A l’approche de l’hiver, l’Europe – politiques et institutions – multiplie les démarches vis-à-vis de l’Algérie dans le but d’atténuer la crise du gaz qui s’annonce. Cette fois-ci, c’est le président de la Commission européenne, Kadri Simson, qui a exprimé la volonté de l’Union européenne de relancer un dialogue longtemps négligé.

En effet, en marge d’une rencontre des 27, destinée à chercher des solutions pour limiter l’impact de la crise du gaz durant l’hiver, Kadri Simson indique que "l’UE prévoit de relancer le dialogue avec l’Algérie sur l’approvisionnement en gaz". "Pour les prochaines semaines, je prévois de renouer le dialogue énergétique avec l’Algérie, avec laquelle j’ai déjà eu des contacts le mois dernier", a-t-elle fait savoir.

"Nous avons considéré que, dans les circonstances internationales que l’on connaît, la coopération énergétique est évidemment essentielle.

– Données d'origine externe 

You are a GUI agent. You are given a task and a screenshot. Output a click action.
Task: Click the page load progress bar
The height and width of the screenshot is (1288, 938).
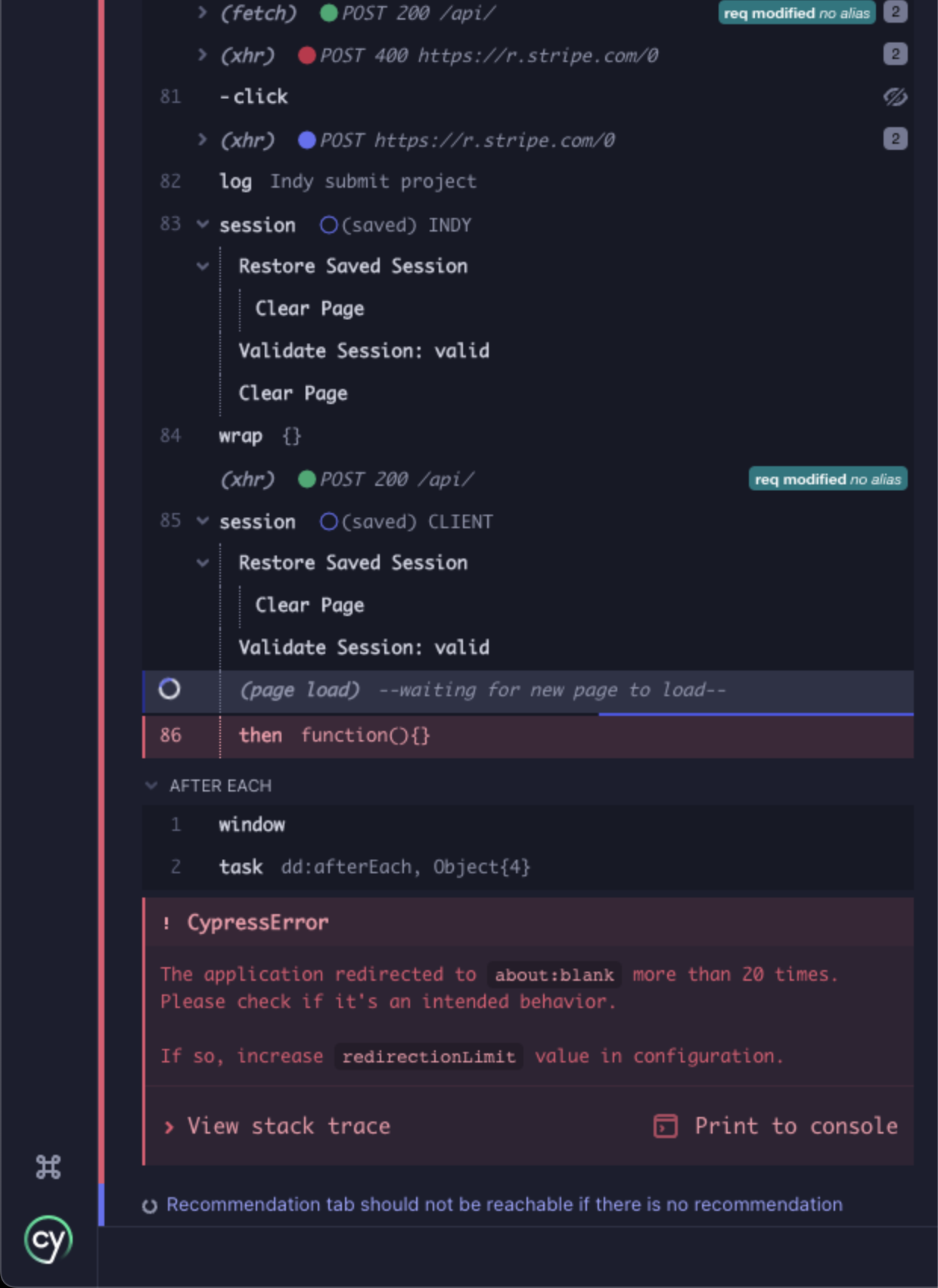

Nous voyons dans l’Algérie un partenaire fiable, loyal, engagé sur le terrain de cette coopération en matière énergétique", a encore dit la responsable européenne qui a affiché la prédisposition de l’UE à répondre aux exigences algériennes, notamment en ce qui concerne la révision de l’Accord d’association. Et d’ajouter : "Nous avons une ambition commune pour la stabilité, pour la sécurité, pour la prospérité, et en cela, on a pu évoquer un certain nombre de situations liées au voisinage, liées aussi au contexte géopolitique".

Crise du gaz : Le dialogue longtemps négligé entre l'Europe et l'Algérie

Cette déclaration vient, pour rappel, après plusieurs démarches diplomatiques entreprises vis-à-vis de l’Algérie, notamment suite à la crise algéro-espagnole qui jette du flou sur les relations entre les deux parties (Algérie et Europe). Parmi ces démarches, il y a lieu de citer la visite, lundi 5 septembre, du président du Conseil européen, Charles Michel.

"Nous avons considéré que dans les circonstances internationales que l'on connait, la coopération énergétique est évidemment essentielle et nous voyons dans l'Algérie un partenaire fiable, loyal, engagé sur le terrain de cette coopération en matière énergétique", avait déclaré Charles Michel à l'issue d'un entretien à Alger avec le chef de l'Etat Abdelmadjid Tebboune. Ses gestes multiples, dictés par l’instabilité de l’approvisionnement des pays européens depuis la Russie, viennent relancer le dialogue entre l’Europe et l’Algérie depuis longtemps négligé. En effet, depuis la chute des prix des hydrocarbures, amorcée aux alentours de 2014, les pays producteurs ont perdu un argument majeur de négociations. La guerre en Ukraine est venue créer la crise du gaz et leur redonner l’importance qui était la leur.